**Set task**
Format the stretch of material below, from the line containing "Image resolution: width=1149" through the line containing "click(x=12, y=168)", as a Markdown table with the columns Row and Line, skipping any blank lines. Omit the pictures from the table.

Stored records
--- --- ---

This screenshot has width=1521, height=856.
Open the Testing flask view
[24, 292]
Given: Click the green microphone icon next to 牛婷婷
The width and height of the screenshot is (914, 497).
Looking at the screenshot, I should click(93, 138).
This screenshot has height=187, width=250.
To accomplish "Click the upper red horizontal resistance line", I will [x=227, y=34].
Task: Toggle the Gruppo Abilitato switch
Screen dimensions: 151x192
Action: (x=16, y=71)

--- --- ---

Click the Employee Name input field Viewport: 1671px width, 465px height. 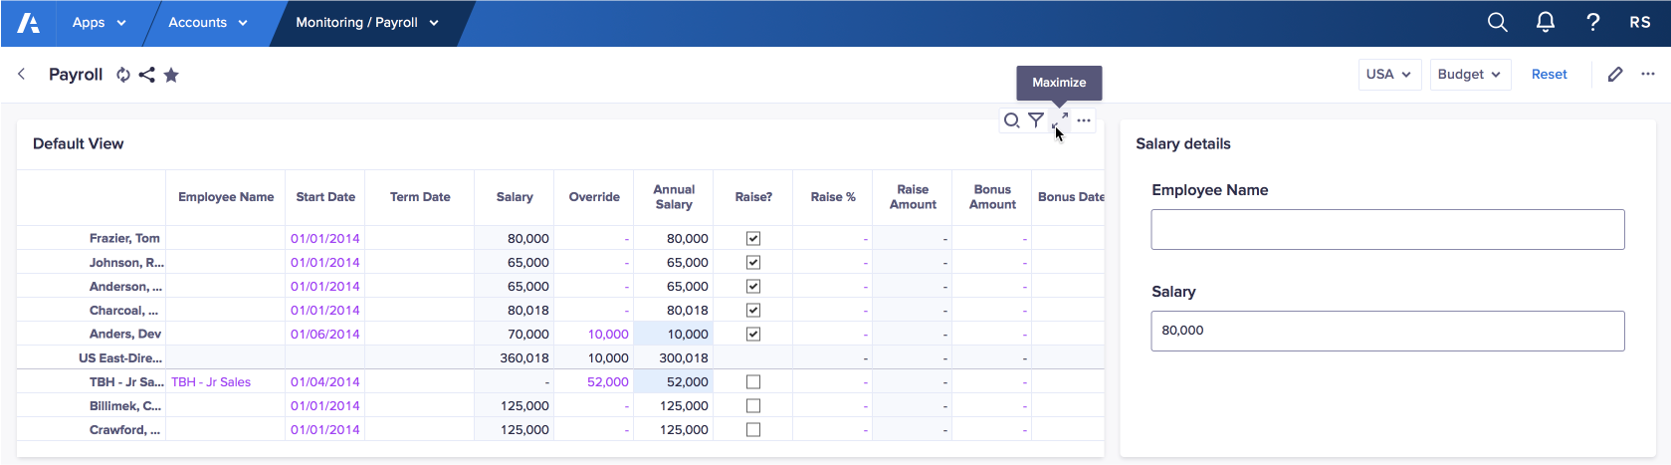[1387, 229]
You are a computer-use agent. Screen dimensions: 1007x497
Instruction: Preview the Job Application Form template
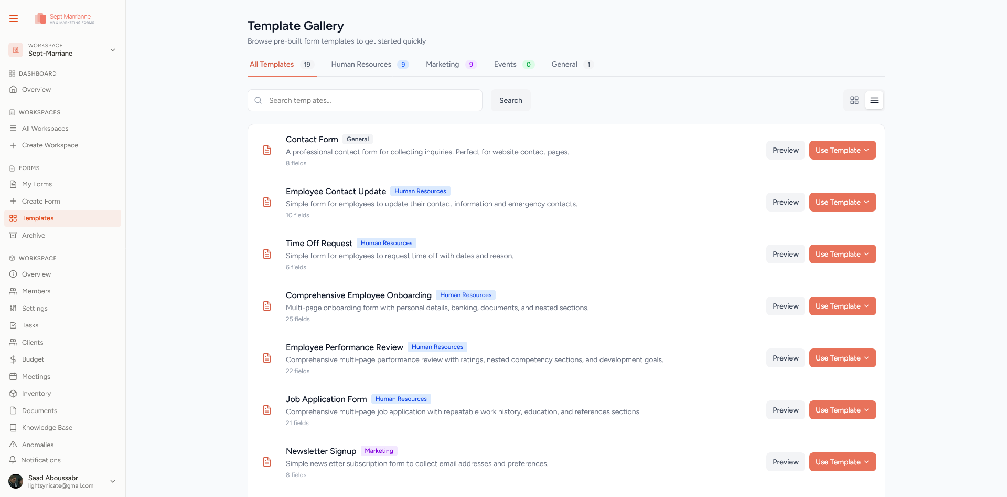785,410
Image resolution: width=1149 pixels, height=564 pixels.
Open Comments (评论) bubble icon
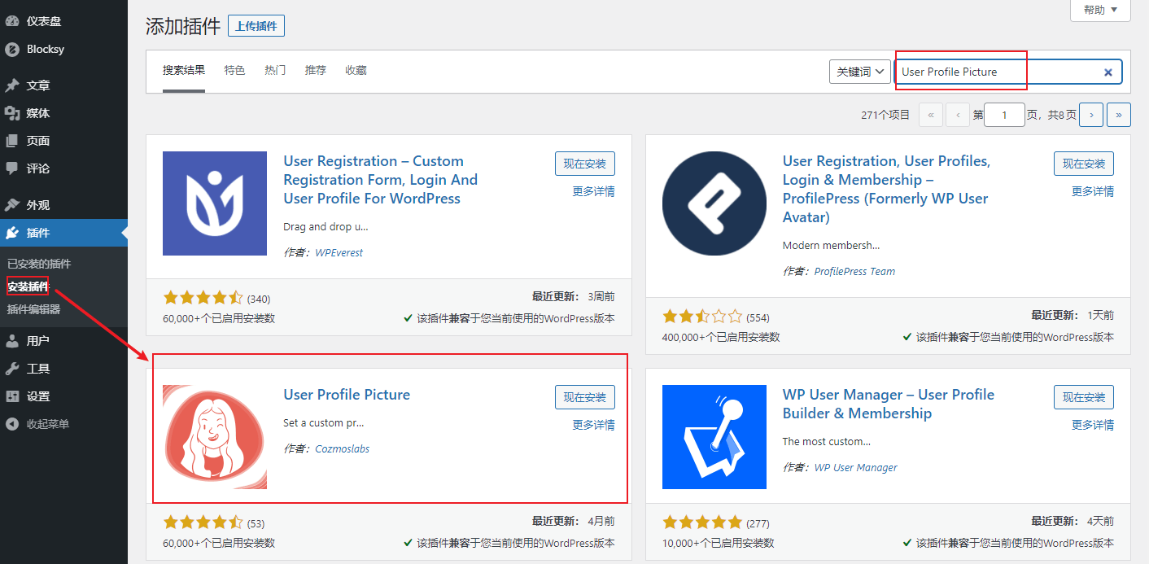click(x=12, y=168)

--- --- ---

**Task response**
| Row | Line |
|---|---|
| 1 | Image resolution: width=1149 pixels, height=564 pixels. |
| 2 | Open Comments (评论) bubble icon |
| 3 | click(x=12, y=168) |